Kosinski’nin hayatı bir nevi “Amerikan Rüyası”dır. Kaçak yollardan gittiği Amerika’da –tıpkı II. Dünya Savaşı’nın farklı bir zaviyedeki aktörü Hamsun gibi- çeşitli işlerde çalışır. Talihi, dul bir demir tüccarıyla tanışıp evlenmesiyle döner, çocukluğu, fiziki yapısı ve Yahudiliğinden dolayı köy köy kaçarak geçmiş olan Kosinski artık New York sosyetesine girmiş bir zengindir. Ölümüyse yaşlı bir adamın sanatçı olarak portresi niteliğindedir; artık eskisi kadar yaratıcı olamadığını, yazamadığını düşünen Kosinski evinin banyosunda başına geçirdiği bir poşetle intihar eder.

Jerzy Kosinski

Edebi metinleri zenginleştiren, onları bir anlamda çağdaş kılan şey şüphesiz onların genel geçer oluşlarıdır. Pek çok metnin son kertede birbirine benzer ya da birbirini andırır nitelikte oluşu geniş bir spekülasyonla genel geçerliğin analitik ya da genetik düzleminden kaynaklanır. Yani iki metin arasındaki benzerlikte yazarlar arası doğrudan bir etkileşimin payı olabileceği gibi -burada Necip Fazıl’ın Shakespeare’den esinlenmesini örnek verebiliriz- toplumların içinden geçtikleri sosyal, siyasal dönemler de benzer ürünlerin ortaya çıkmasına neden teşkil edebilir. Bugün Kosinski’nin Boyalı Kuş romanındaki karakter gibi, yaşamak için ülkesini terk edip Türkiye’ye sığınan Suriyelilerden hareketle benzer bir eser ortaya çıkarılabilir.

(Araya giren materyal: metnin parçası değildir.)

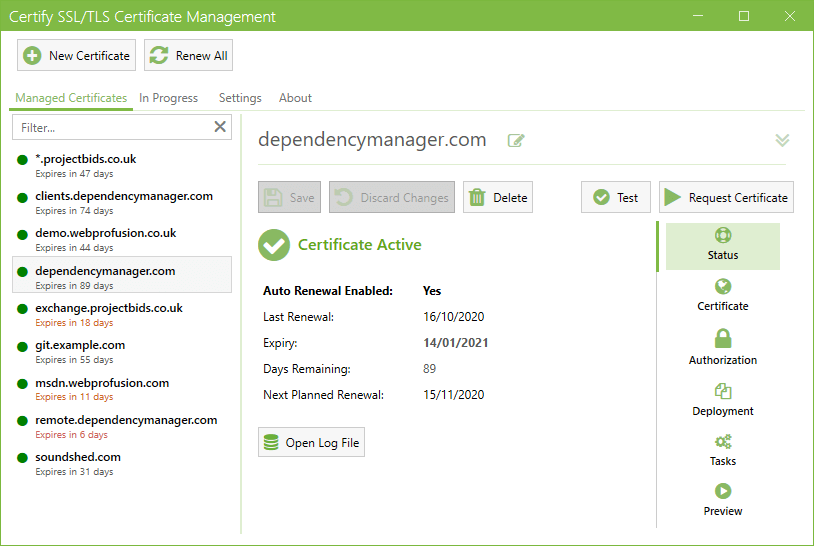814x546 pixels.
Task: Click into the Filter text field
Action: click(110, 127)
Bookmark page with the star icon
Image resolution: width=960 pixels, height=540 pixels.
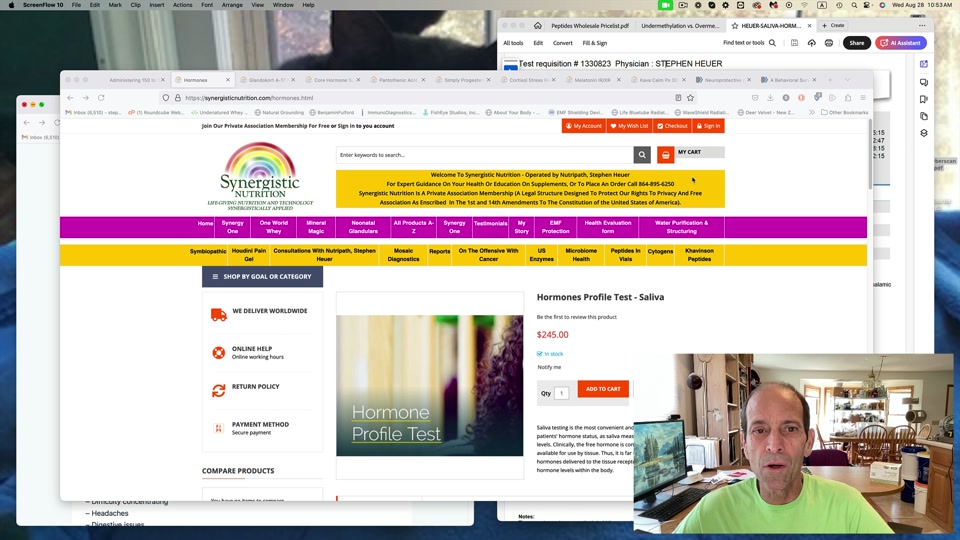point(690,98)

Kosinski’nin başyapıtı olan Boyalı Kuş romanı, çocuk yaştaki bir çingenenin Nazi zulmünden kaçışını anlatır. Hayatta kalmak için oradan oraya kaçan çocuk, bin türlü işkenceye maruz bırakılır –hatta işkence sahneleri yer yer okurun sabrını zorlar- ve nihayetinde anne-babasına geri döner.

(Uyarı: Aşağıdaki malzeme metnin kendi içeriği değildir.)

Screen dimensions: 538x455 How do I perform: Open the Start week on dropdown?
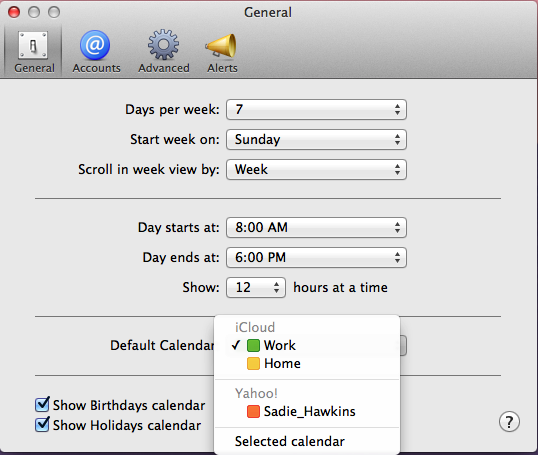point(316,139)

Roman büyük ölçüde Kosinski’nin yaşamını yansıtır. Kosinski bu romanıyla birlikte üne kavuşsa da ülkesini aşağıladığı için Polonyalıların tepkisini de çekmiştir. Hatta kendisi Amerika’da yaşarken annesine ait Polonya’daki evlerinin taşlanması raddesine kadar varır bu tepkinin boyutu. Pek çok kez ölüm tehditleri de almıştır.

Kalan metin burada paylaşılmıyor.